My best friend bullied me
What happened?
I was 13 when the bullying started. The first time was my best friend. She started hanging out with the wrong people and getting into bad habits, such as smoking and drugs. She tried getting me into it but I didn’t. She started to say things to me, calling me a coward because I wouldn’t do something. She made me feel stupid in front of everyone. It knocked my confidence down, especially when I had to lie about where I was because I was always out with this girl and she wanted to be out with her friends in the park. She was the only friend I had left. Because I was changing, people didn’t want to know me, I was known as ‘her best friend’. Then another girl started to send me nasty messages. She threatened me, saying she would come to my house and cut me up. I became depressed. All I wanted to do was sleep when I got home, I had no confidence and no control.
How did you overcome it?
The only way I could overcome the bullying was by leaving the school and losing contact with everyone. I told my mum what happened and I am now home-schooled. I don’t have the confidence to go to a new school.
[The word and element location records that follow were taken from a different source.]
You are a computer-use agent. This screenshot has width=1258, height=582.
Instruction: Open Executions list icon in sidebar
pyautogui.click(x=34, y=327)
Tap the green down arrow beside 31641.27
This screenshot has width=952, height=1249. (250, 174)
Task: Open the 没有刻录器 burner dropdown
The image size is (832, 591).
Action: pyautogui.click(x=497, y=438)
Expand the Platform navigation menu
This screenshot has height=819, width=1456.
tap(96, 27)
What would you say to someone who is being bullied right now?
I would say to never let people put you down. Never keep it a secret - tell someone and do something about it. Even if it’s not you, no one deserves to go through it.
Expert advice
We ask psychotherapist and Counselling Directory member, Nicola Butcher her thoughts.
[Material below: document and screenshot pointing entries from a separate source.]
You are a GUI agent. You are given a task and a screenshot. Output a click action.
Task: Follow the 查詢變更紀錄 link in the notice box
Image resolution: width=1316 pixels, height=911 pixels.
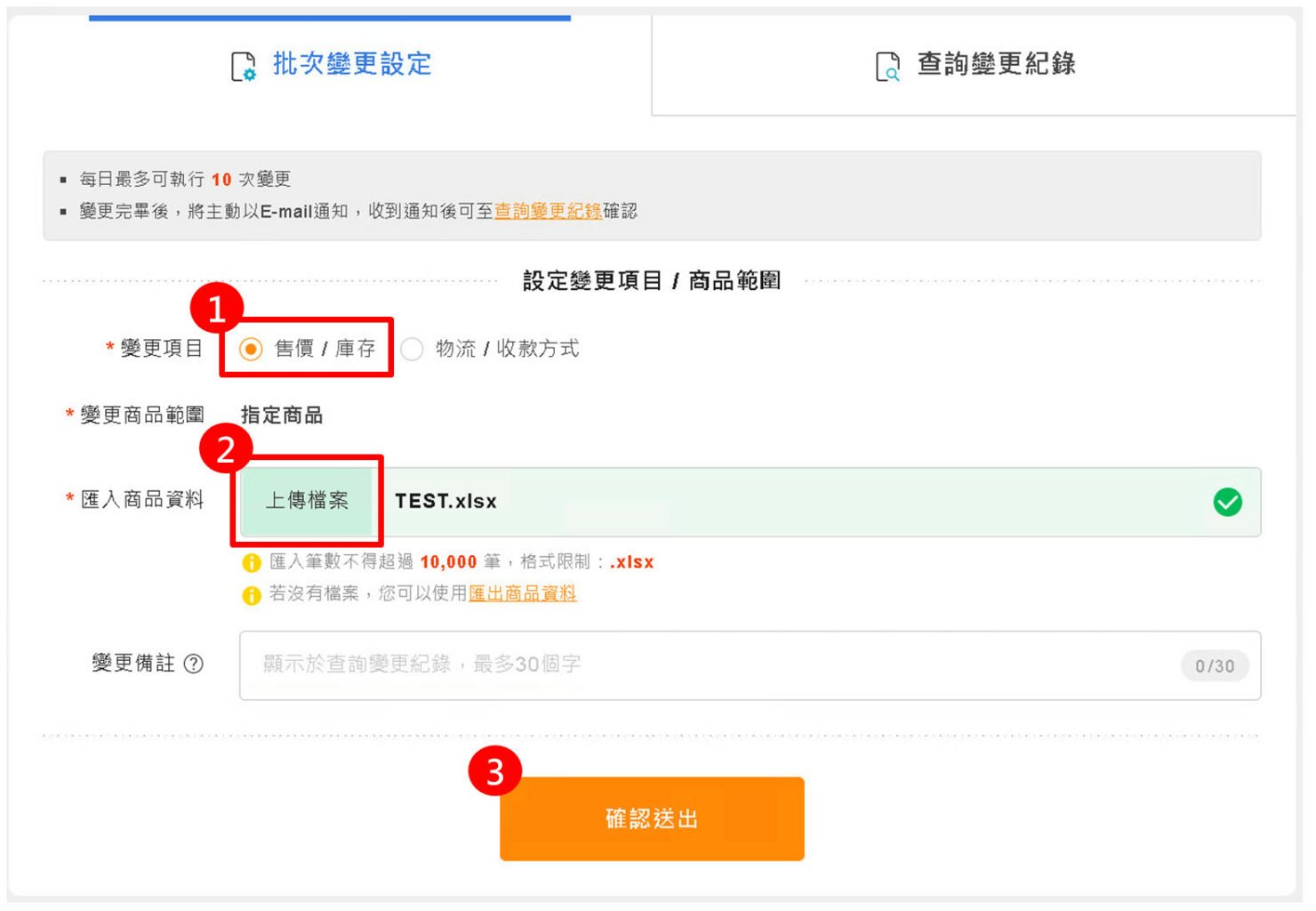[548, 211]
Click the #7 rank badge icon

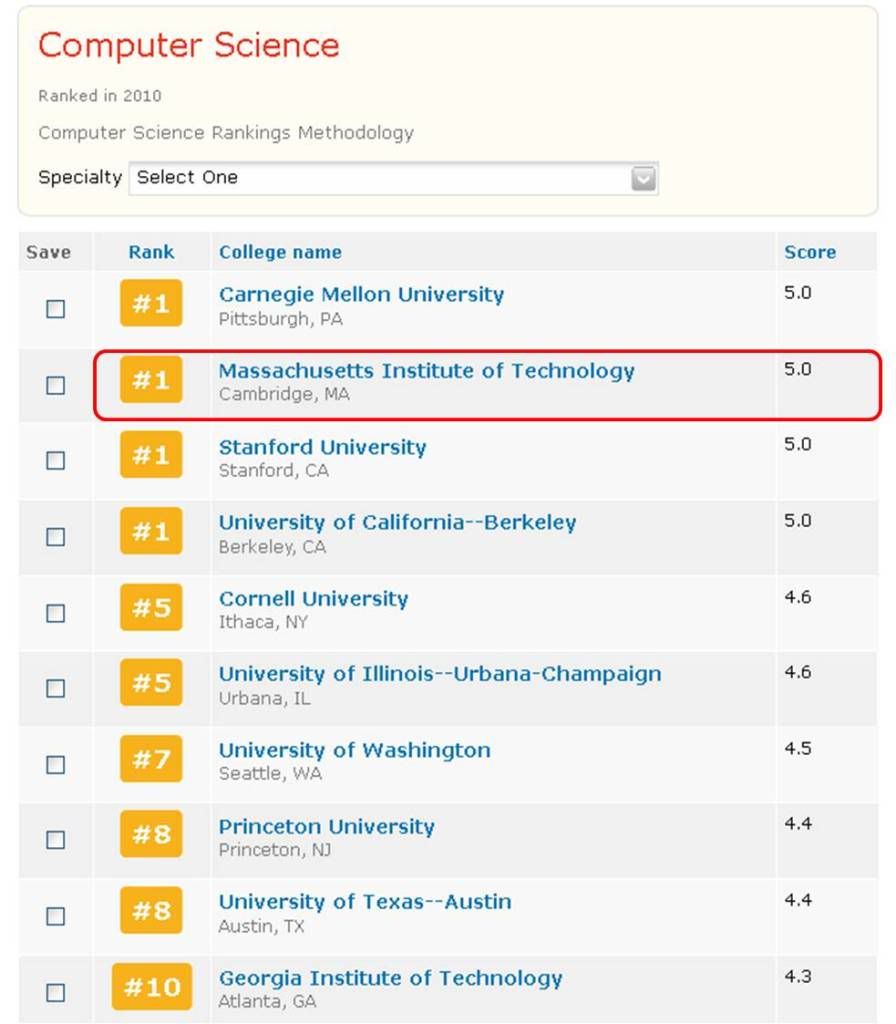pos(151,759)
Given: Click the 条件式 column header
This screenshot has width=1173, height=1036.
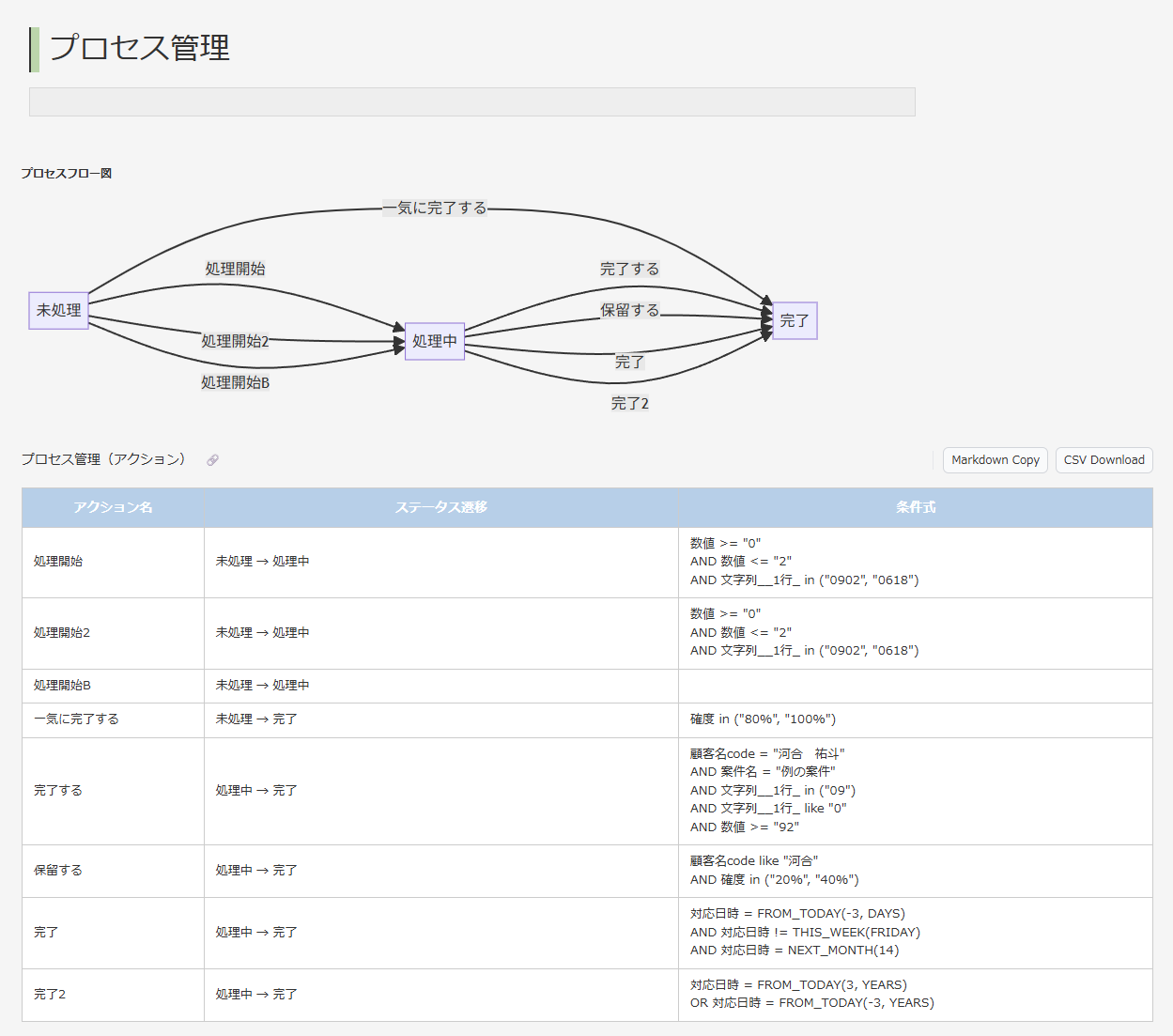Looking at the screenshot, I should pos(914,507).
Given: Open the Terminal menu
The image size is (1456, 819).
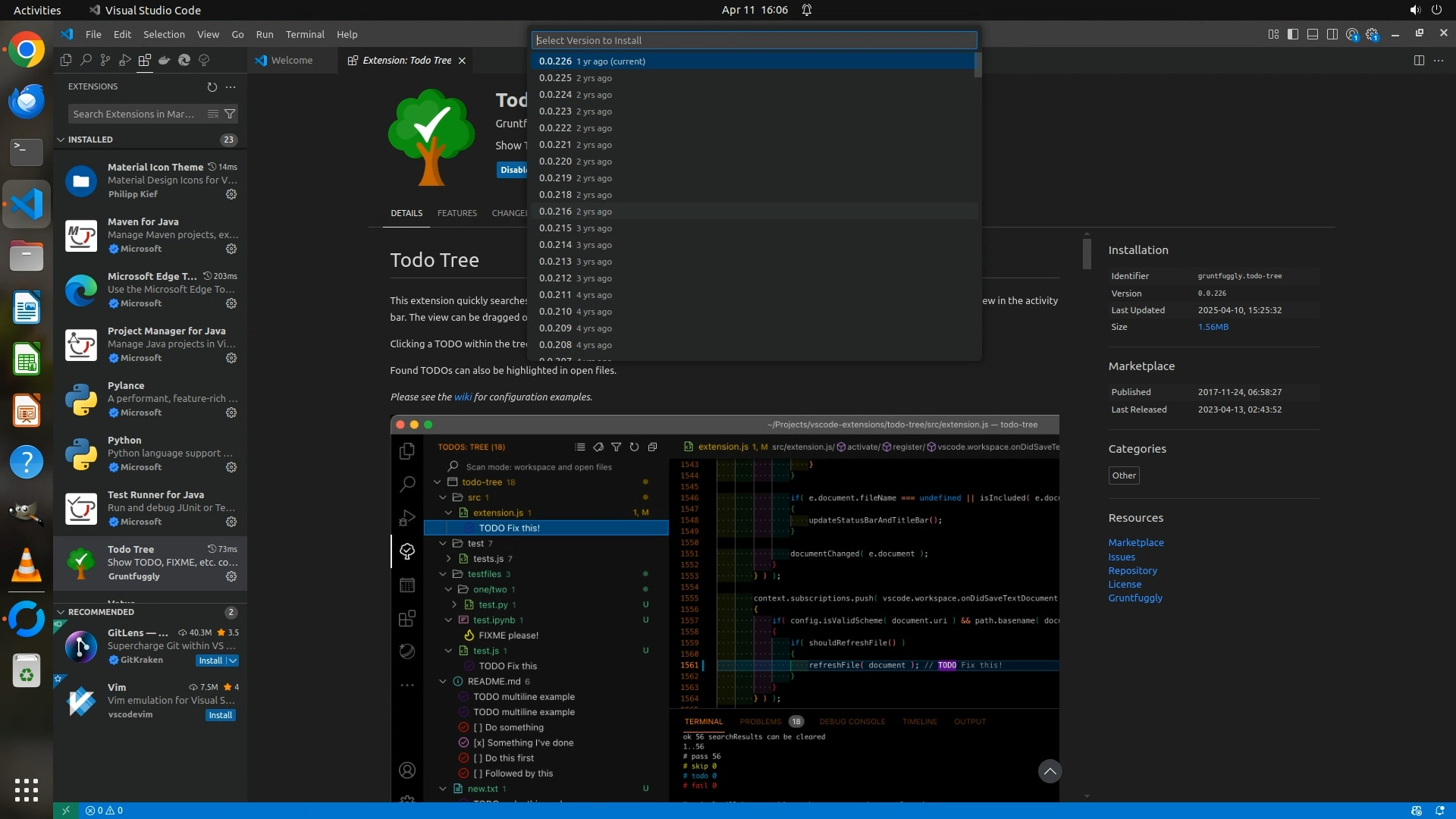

Being bullied by someone you had trust in, I understand would have had a terrible effect on your emotions. Being the victim of bullying can also often lead you to believe that you are alone and that there is something wrong with you. As a result, it can have a huge impact on your self-esteem and mental health.
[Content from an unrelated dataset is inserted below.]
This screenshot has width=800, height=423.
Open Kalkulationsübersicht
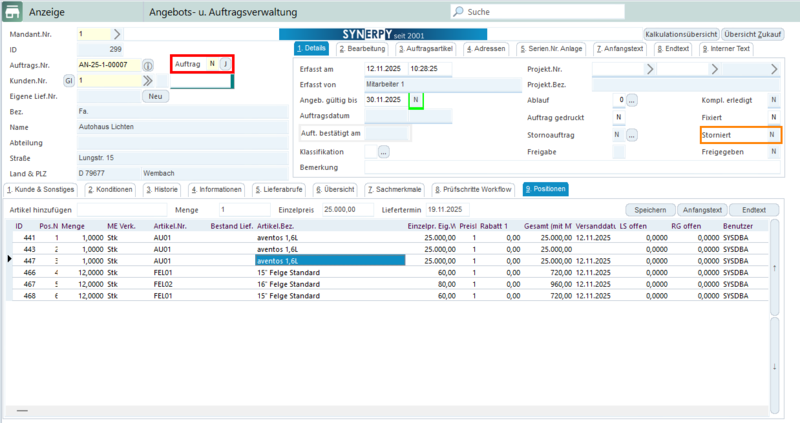click(680, 34)
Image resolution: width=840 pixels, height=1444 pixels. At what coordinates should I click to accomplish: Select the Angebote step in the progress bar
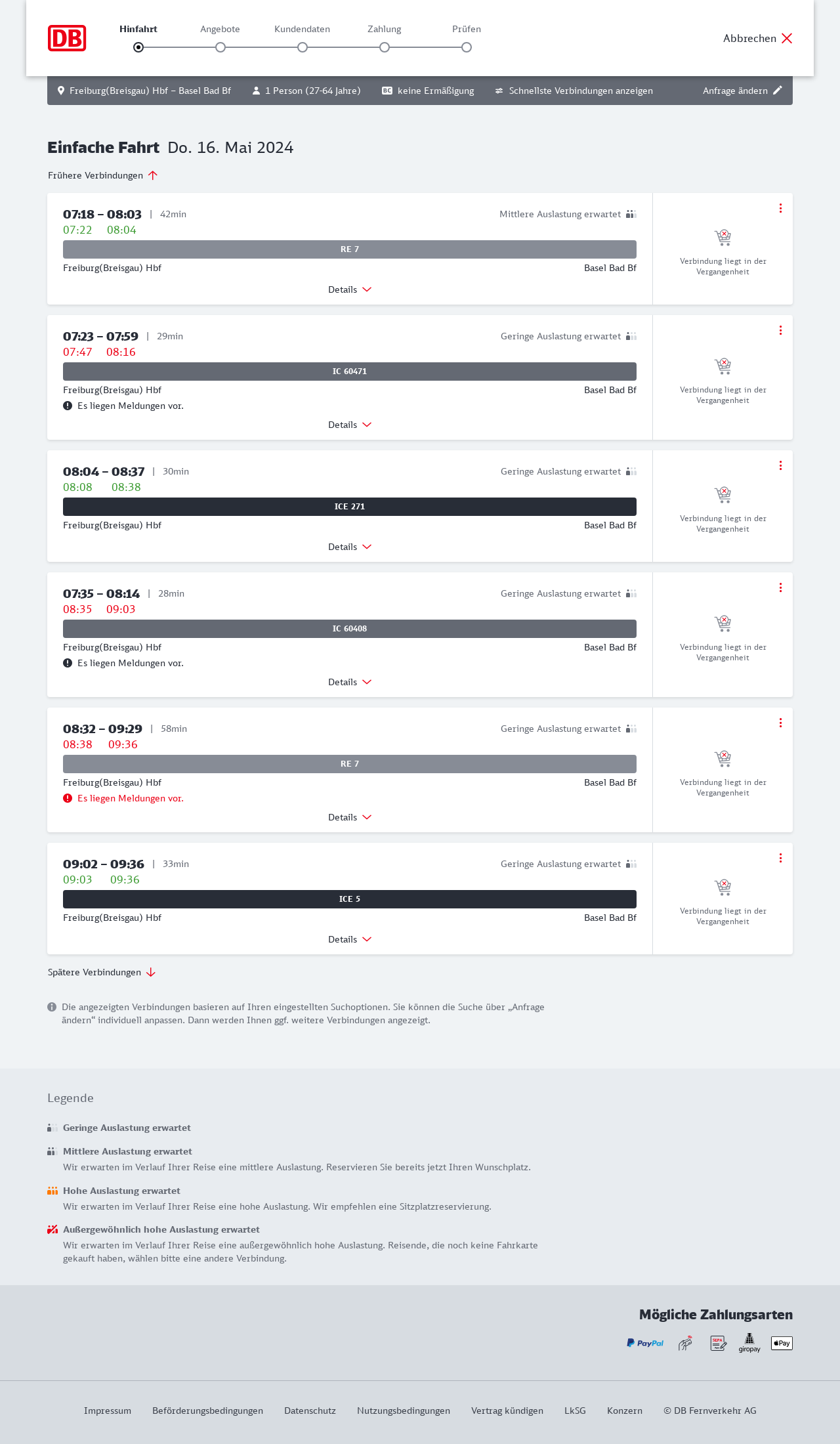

However, from hearing your story I can recognise that you have a great deal of strength within you. You have shown bravery and strength. You refused to join in with the smoking and the drugs, no matter how much pressure they put on you. You then took the brave step of leaving school. These are no small feat. Now would be a good time to consider some support. Talking with someone can help you learn to think about your strengths and take ownership of them - after all, they are yours. Speaking to a therapist will help you see that being the victim of bullying does not need to define you if you don’t want it to, but allow your strengths and your true character to define you. These in turn, will help your confidence grow and when you are ready to take the next step, continue to grow.